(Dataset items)
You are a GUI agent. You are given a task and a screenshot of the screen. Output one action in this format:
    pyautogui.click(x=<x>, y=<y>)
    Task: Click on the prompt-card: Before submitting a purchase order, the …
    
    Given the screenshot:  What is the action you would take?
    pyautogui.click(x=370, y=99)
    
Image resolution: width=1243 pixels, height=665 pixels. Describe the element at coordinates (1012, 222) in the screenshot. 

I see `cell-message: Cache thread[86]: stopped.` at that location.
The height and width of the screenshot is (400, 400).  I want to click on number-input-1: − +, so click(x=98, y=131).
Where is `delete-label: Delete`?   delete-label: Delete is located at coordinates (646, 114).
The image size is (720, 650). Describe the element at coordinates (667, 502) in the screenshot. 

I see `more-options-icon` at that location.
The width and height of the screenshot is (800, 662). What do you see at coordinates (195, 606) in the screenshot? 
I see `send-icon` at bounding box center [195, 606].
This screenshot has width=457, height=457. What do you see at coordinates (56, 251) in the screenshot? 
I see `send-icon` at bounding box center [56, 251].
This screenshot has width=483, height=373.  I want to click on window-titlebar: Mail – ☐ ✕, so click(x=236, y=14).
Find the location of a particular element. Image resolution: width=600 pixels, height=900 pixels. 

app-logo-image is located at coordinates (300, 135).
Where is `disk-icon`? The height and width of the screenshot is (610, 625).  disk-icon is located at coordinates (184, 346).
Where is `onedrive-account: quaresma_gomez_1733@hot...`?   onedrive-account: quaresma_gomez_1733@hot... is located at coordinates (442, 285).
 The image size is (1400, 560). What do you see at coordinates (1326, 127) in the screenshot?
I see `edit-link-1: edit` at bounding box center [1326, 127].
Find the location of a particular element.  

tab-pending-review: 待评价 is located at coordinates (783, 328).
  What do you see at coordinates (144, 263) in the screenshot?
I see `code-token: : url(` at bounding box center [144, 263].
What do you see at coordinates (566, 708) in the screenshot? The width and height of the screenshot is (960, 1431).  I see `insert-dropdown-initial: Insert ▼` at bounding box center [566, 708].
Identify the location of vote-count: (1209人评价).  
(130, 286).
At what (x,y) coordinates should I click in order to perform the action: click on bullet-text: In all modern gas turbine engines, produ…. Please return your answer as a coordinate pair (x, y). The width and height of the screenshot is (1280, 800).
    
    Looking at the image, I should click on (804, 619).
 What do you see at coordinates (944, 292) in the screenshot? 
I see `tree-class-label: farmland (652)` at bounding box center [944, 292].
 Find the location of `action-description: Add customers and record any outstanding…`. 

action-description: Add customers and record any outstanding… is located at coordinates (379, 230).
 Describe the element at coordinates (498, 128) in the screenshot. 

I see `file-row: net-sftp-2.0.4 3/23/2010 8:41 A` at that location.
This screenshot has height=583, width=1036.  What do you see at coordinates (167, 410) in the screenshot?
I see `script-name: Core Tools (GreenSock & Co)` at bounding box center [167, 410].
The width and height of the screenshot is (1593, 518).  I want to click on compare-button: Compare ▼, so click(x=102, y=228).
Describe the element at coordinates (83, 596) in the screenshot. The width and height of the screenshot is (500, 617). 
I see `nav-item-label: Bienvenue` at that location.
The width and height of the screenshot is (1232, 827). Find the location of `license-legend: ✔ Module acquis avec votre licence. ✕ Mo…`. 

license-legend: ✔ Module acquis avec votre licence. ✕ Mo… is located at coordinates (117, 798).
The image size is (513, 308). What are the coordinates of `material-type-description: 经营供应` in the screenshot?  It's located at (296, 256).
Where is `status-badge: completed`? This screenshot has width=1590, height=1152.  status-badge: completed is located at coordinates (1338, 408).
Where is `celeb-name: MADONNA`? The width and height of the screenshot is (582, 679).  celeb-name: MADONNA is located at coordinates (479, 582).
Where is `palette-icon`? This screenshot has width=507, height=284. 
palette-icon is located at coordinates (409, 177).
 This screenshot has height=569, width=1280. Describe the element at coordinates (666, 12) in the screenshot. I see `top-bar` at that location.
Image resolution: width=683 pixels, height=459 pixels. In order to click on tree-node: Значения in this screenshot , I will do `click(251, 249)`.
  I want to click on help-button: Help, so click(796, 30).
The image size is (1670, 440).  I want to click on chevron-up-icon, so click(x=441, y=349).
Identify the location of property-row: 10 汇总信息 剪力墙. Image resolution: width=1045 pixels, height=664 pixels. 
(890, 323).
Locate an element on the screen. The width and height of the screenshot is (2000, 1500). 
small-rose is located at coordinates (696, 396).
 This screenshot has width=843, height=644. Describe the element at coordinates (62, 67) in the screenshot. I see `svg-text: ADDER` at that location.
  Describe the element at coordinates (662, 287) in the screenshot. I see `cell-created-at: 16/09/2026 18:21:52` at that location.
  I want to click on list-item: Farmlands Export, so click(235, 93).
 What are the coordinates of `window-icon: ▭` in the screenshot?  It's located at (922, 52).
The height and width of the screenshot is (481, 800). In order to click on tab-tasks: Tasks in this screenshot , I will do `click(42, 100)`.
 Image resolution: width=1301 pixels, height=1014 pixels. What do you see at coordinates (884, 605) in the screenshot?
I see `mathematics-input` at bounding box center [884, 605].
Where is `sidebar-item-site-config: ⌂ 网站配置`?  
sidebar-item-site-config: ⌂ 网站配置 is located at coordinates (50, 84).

[WHAT IS BEING ASKED] Render the items from the line containing "coordinates (184, 346)." through the line containing "action-description: Add customers and record any outstanding… is" as a numbered list, leaving out any blank lines.

[RESPONSE BOX]
1. Where is `disk-icon`? The height and width of the screenshot is (610, 625).  disk-icon is located at coordinates (184, 346).
2. Where is `onedrive-account: quaresma_gomez_1733@hot...`?   onedrive-account: quaresma_gomez_1733@hot... is located at coordinates (442, 285).
3.  The image size is (1400, 560). What do you see at coordinates (1326, 127) in the screenshot?
4. I see `edit-link-1: edit` at bounding box center [1326, 127].
5. Find the location of a particular element.  
6. tab-pending-review: 待评价 is located at coordinates (783, 328).
7.   What do you see at coordinates (144, 263) in the screenshot?
8. I see `code-token: : url(` at bounding box center [144, 263].
9. What do you see at coordinates (566, 708) in the screenshot? The width and height of the screenshot is (960, 1431).  I see `insert-dropdown-initial: Insert ▼` at bounding box center [566, 708].
10. Identify the location of vote-count: (1209人评价).  
11. (130, 286).
12. At what (x,y) coordinates should I click in order to perform the action: click on bullet-text: In all modern gas turbine engines, produ…. Please return your answer as a coordinate pair (x, y). The width and height of the screenshot is (1280, 800).
13.     Looking at the image, I should click on (804, 619).
14.  What do you see at coordinates (944, 292) in the screenshot? 
15. I see `tree-class-label: farmland (652)` at bounding box center [944, 292].
16.  Find the location of `action-description: Add customers and record any outstanding…`. 
17. action-description: Add customers and record any outstanding… is located at coordinates (379, 230).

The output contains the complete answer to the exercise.